Only the lines from the start of the data to the line containing "Frauengesundheit (113, 865)", both included, should be output, exactly and without pictures.

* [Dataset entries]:
---------------

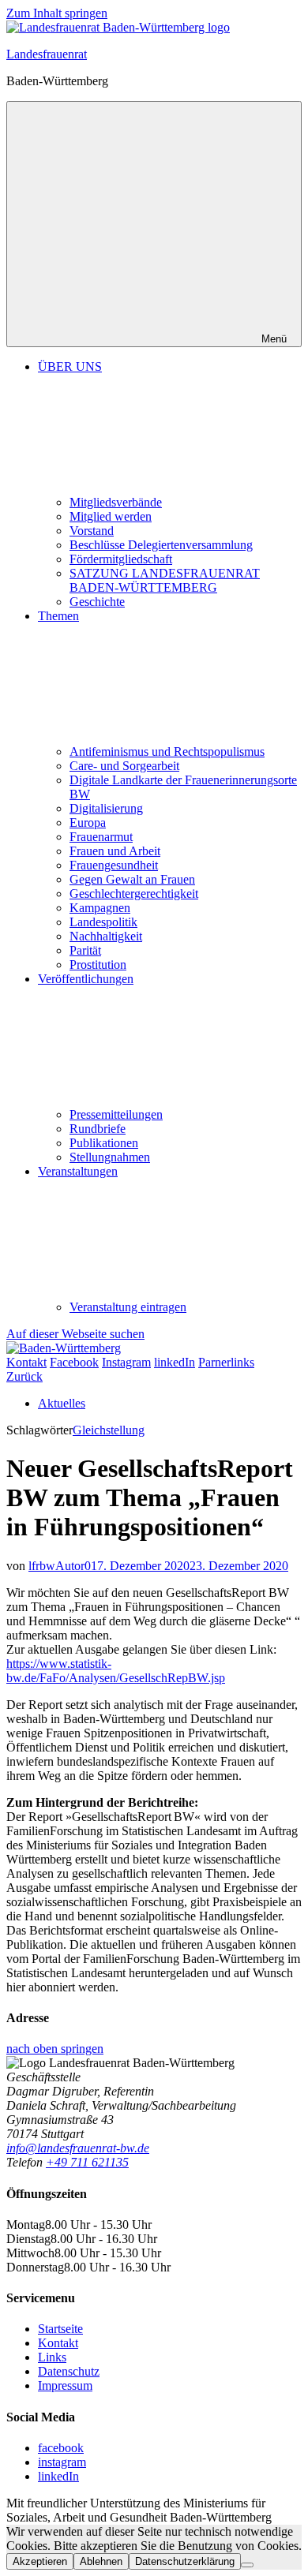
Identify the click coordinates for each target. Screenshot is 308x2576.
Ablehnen (101, 2561)
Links (52, 2357)
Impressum (65, 2385)
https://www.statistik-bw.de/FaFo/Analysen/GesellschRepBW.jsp (115, 1670)
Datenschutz (69, 2371)
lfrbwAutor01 (62, 1565)
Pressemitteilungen (116, 1114)
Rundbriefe (97, 1128)
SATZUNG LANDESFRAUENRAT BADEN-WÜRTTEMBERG (164, 580)
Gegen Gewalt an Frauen (132, 879)
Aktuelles (61, 1403)
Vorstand (91, 530)
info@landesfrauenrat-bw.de (77, 2148)
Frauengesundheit (113, 865)
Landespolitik (103, 922)
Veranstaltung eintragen (127, 1307)
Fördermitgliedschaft (120, 559)
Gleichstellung (109, 1430)
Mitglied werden (110, 516)
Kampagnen (99, 907)
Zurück (24, 1376)
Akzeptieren (40, 2561)
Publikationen (103, 1143)
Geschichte (97, 601)
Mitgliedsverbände (115, 502)
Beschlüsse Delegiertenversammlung (161, 544)
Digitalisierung (106, 808)
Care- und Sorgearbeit (124, 765)
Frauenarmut (101, 836)
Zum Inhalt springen (56, 13)
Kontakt (58, 2343)
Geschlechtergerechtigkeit (133, 893)
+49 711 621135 (87, 2162)
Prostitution (97, 964)
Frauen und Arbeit (114, 851)
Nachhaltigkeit (105, 936)
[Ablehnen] (247, 2565)
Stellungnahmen (109, 1157)
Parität (85, 950)
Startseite (60, 2328)
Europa (87, 822)
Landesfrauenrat (46, 54)
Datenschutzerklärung (185, 2561)
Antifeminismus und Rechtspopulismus (167, 751)
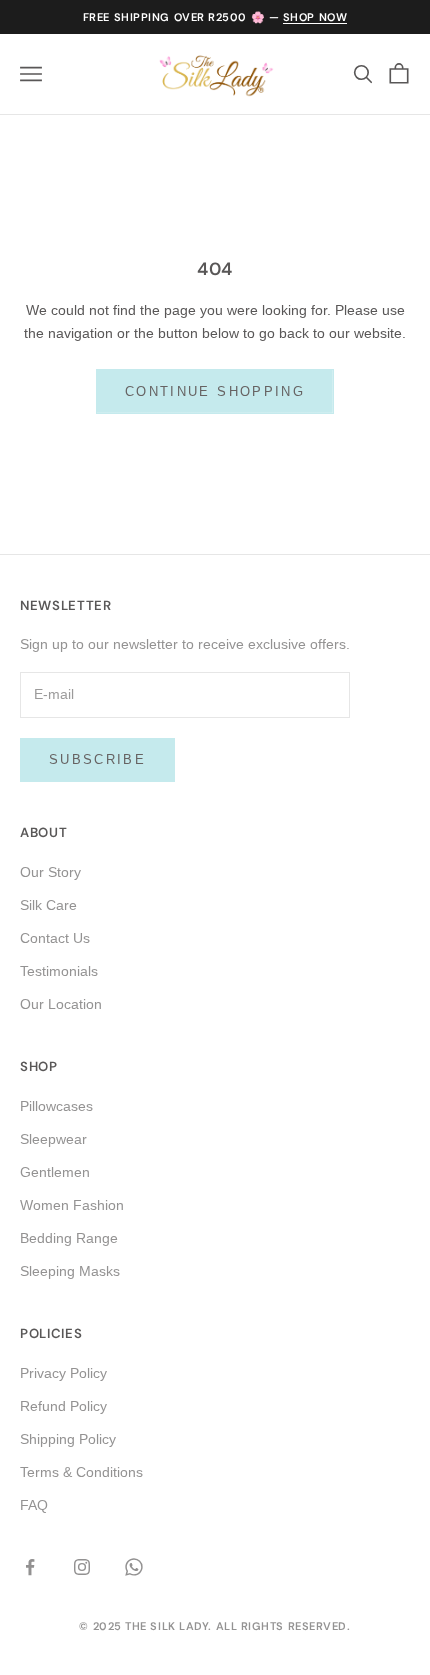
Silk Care (48, 905)
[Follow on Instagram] (82, 1567)
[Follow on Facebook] (30, 1567)
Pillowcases (56, 1106)
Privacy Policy (63, 1373)
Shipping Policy (68, 1439)
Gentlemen (55, 1172)
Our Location (61, 1004)
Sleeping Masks (70, 1271)
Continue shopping (215, 391)
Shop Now (315, 17)
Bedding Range (69, 1238)
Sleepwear (53, 1139)
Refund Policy (63, 1406)
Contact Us (55, 938)
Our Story (50, 872)
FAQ (34, 1505)
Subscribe (97, 759)
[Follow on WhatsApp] (134, 1567)
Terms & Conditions (81, 1472)
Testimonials (59, 971)
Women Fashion (72, 1205)
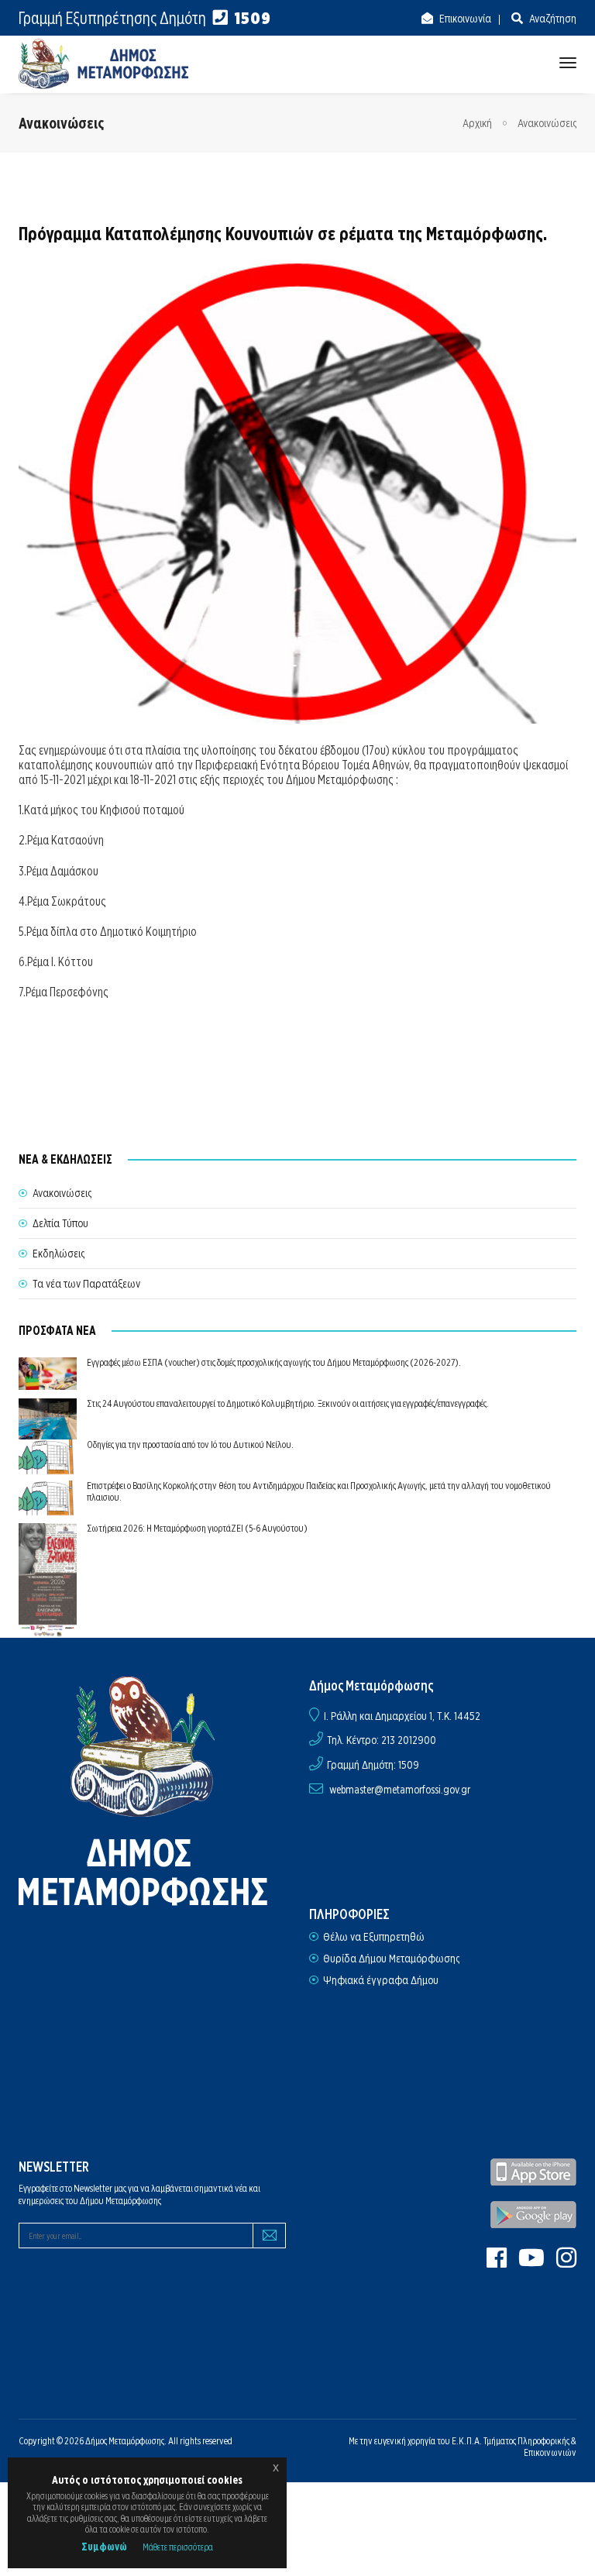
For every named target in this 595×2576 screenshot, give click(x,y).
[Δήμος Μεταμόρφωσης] (104, 64)
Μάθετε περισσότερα (178, 2547)
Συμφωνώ (104, 2546)
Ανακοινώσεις (547, 123)
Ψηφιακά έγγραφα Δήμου (381, 1980)
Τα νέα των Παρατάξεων (86, 1284)
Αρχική (477, 123)
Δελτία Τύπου (60, 1223)
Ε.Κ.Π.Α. (467, 2441)
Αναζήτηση (551, 19)
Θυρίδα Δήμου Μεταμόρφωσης (391, 1959)
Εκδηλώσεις (58, 1253)
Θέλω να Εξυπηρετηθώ (374, 1937)
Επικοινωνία (464, 19)
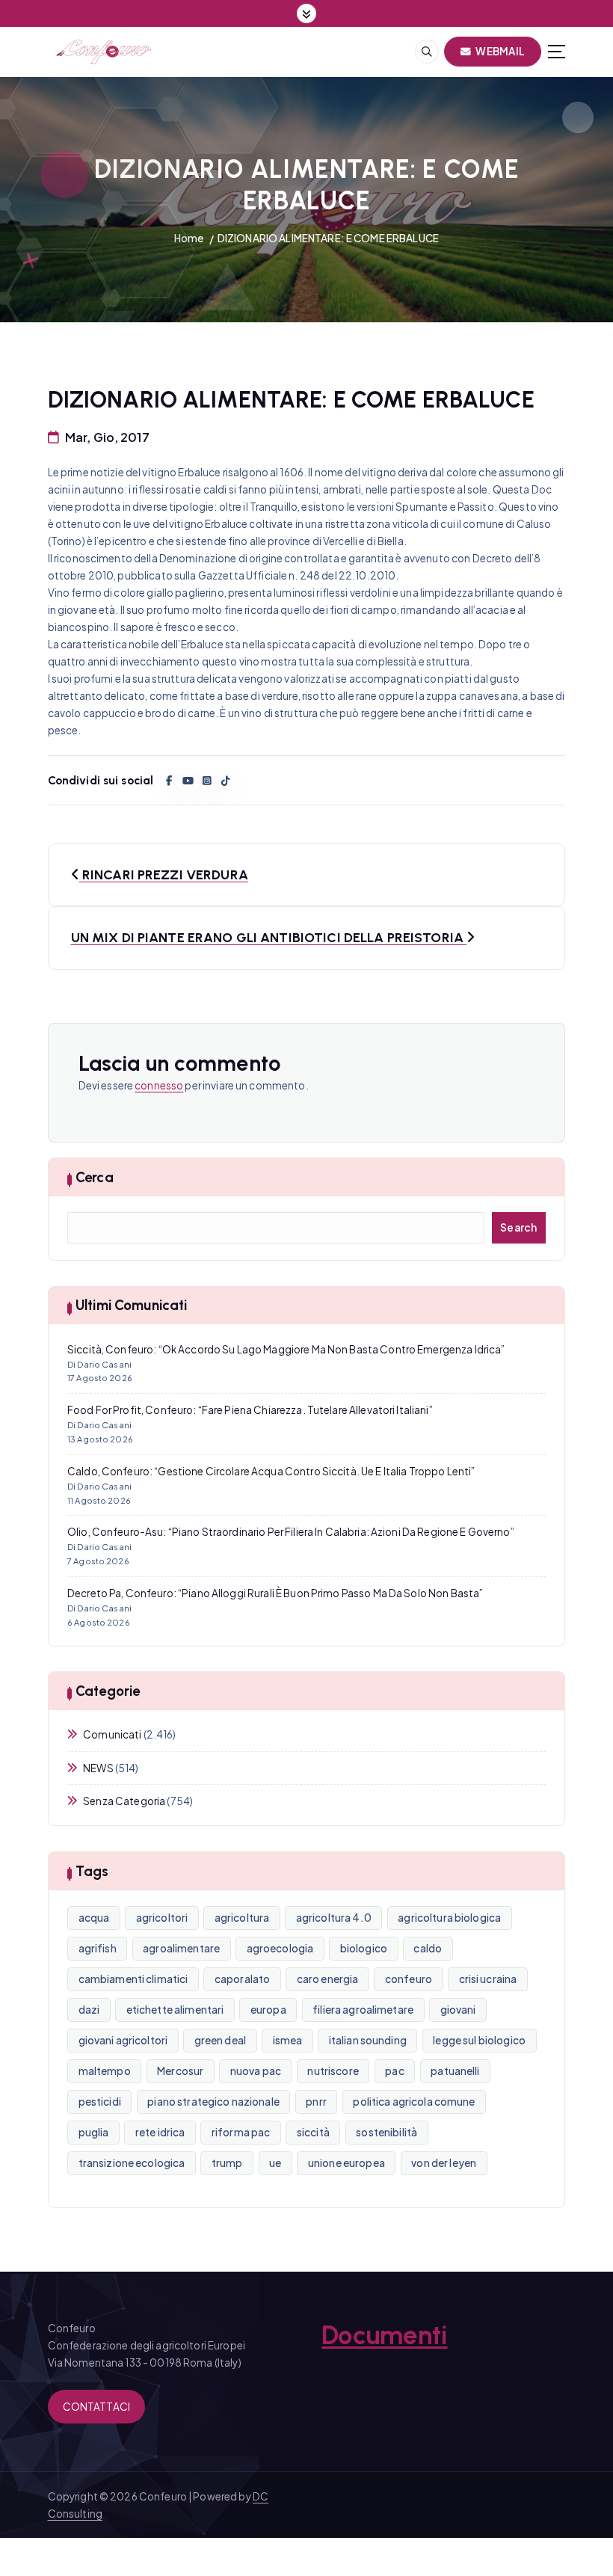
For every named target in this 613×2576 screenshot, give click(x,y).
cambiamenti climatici (133, 1979)
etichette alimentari (175, 2009)
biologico (363, 1948)
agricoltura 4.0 (334, 1917)
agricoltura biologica (449, 1917)
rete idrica (160, 2132)
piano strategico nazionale (213, 2101)
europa (268, 2009)
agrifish (97, 1948)
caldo (427, 1948)
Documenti (384, 2335)
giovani (458, 2009)
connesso (159, 1085)
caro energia (328, 1979)
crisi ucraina (488, 1979)
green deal (220, 2040)
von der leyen (443, 2163)
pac (394, 2071)
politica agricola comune (414, 2101)
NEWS (98, 1768)
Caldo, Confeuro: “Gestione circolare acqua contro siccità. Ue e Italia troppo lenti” (271, 1471)
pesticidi (99, 2101)
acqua (94, 1917)
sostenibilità (386, 2132)
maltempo (104, 2071)
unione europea (346, 2163)
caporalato (242, 1979)
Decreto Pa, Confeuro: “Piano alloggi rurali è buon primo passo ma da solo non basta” (275, 1593)
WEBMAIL (499, 51)
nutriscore (332, 2071)
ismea (288, 2040)
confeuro (408, 1979)
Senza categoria (124, 1801)
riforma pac (241, 2132)
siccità (313, 2132)
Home (189, 238)
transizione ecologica (131, 2163)
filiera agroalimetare (362, 2009)
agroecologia (280, 1948)
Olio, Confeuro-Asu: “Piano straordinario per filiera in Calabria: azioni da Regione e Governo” (290, 1531)
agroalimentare (181, 1948)
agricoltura (242, 1917)
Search (518, 1227)
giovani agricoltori (123, 2040)
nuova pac (255, 2071)
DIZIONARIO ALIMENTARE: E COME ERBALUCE (328, 238)
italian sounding (368, 2040)
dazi (89, 2009)
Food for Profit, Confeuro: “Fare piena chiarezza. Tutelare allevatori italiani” (250, 1410)
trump (227, 2163)
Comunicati (112, 1734)
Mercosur (180, 2071)
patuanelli (455, 2071)
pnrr (316, 2101)
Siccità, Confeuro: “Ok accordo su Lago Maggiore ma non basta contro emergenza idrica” (286, 1349)
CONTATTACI (96, 2406)
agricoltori (162, 1917)
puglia (93, 2132)
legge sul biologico (479, 2040)
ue (275, 2163)
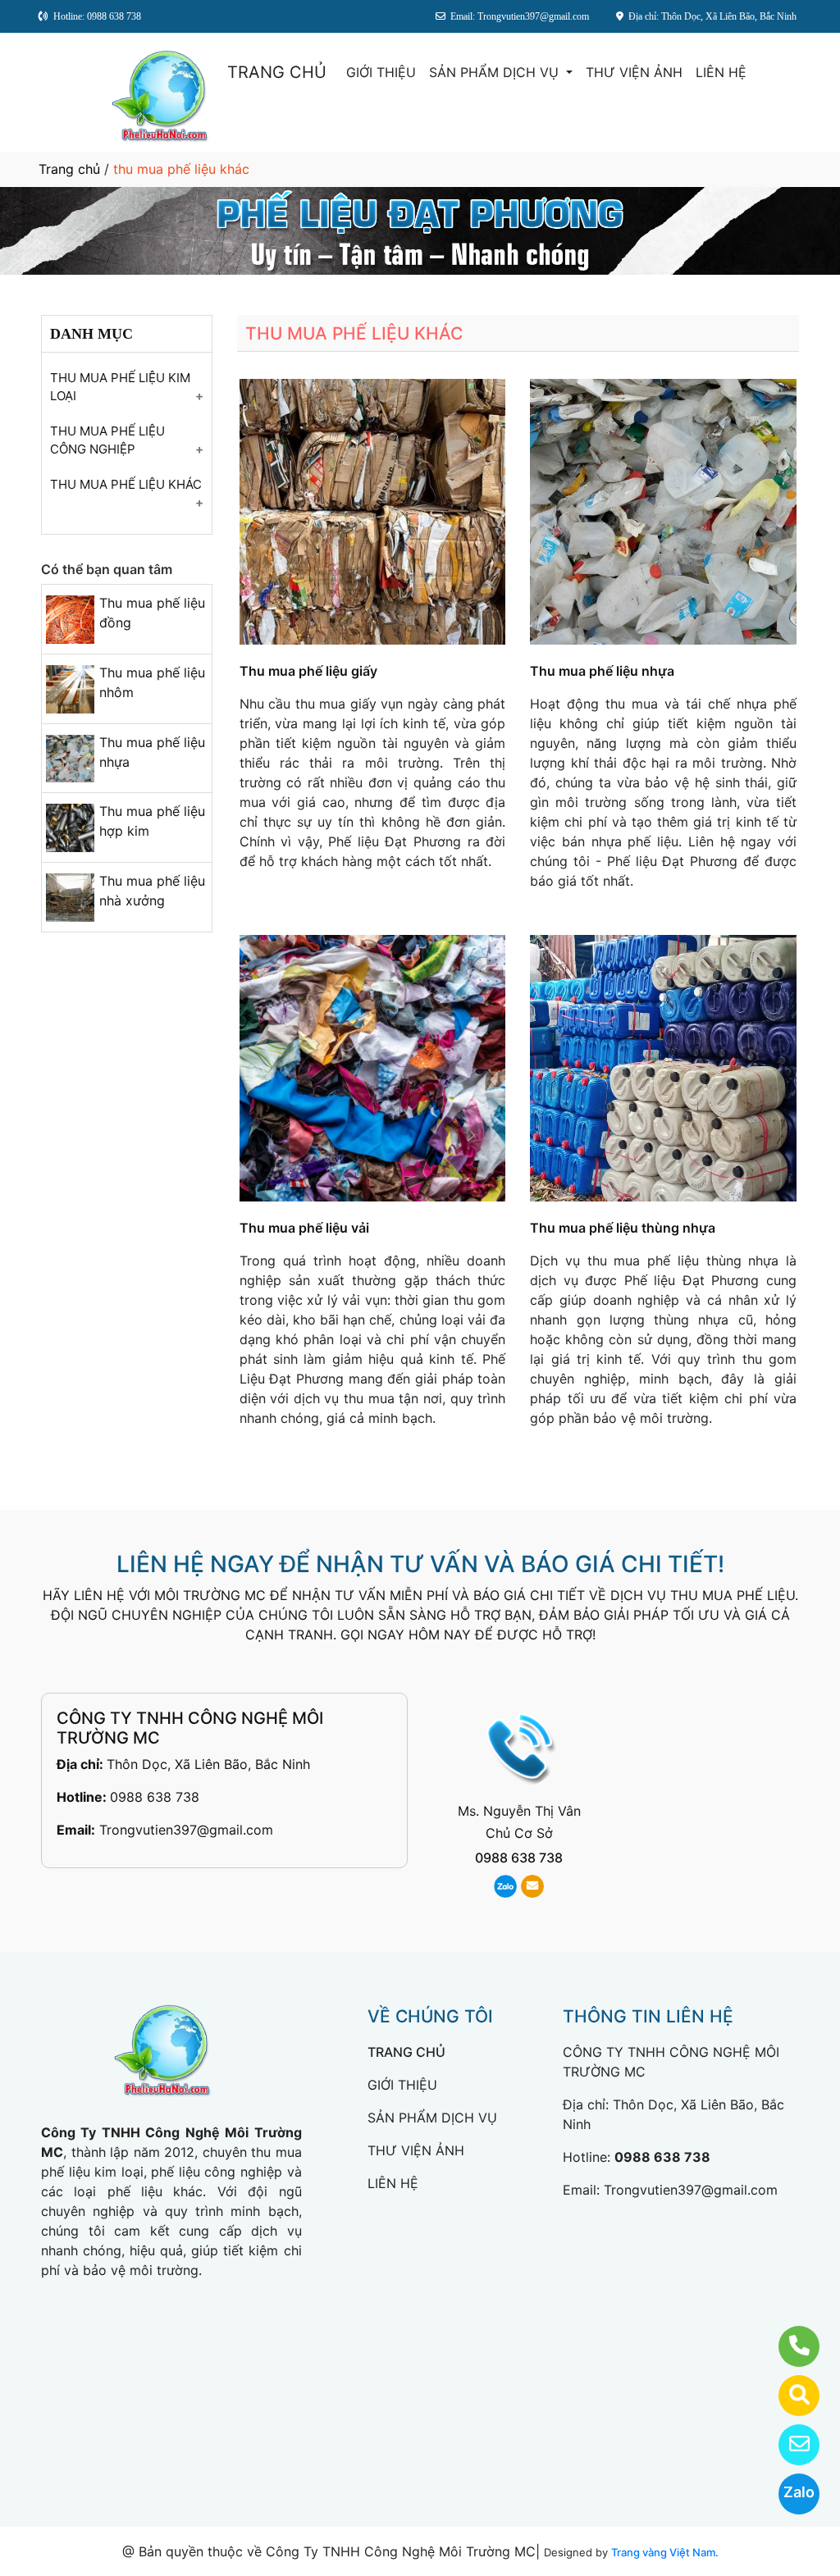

---------------

* [YOUR RESPONSE]:
Identify the click coordinates for each target. Screenshot is 308x2576.
Ablehnen (101, 2561)
Links (52, 2357)
Impressum (65, 2385)
https://www.statistik-bw.de/FaFo/Analysen/GesellschRepBW.jsp (115, 1670)
Datenschutz (69, 2371)
lfrbwAutor01 (62, 1565)
Pressemitteilungen (116, 1114)
Rundbriefe (97, 1128)
SATZUNG LANDESFRAUENRAT BADEN-WÜRTTEMBERG (164, 580)
Gegen Gewalt an Frauen (132, 879)
Aktuelles (61, 1403)
Vorstand (91, 530)
info@landesfrauenrat-bw.de (77, 2148)
Frauengesundheit (113, 865)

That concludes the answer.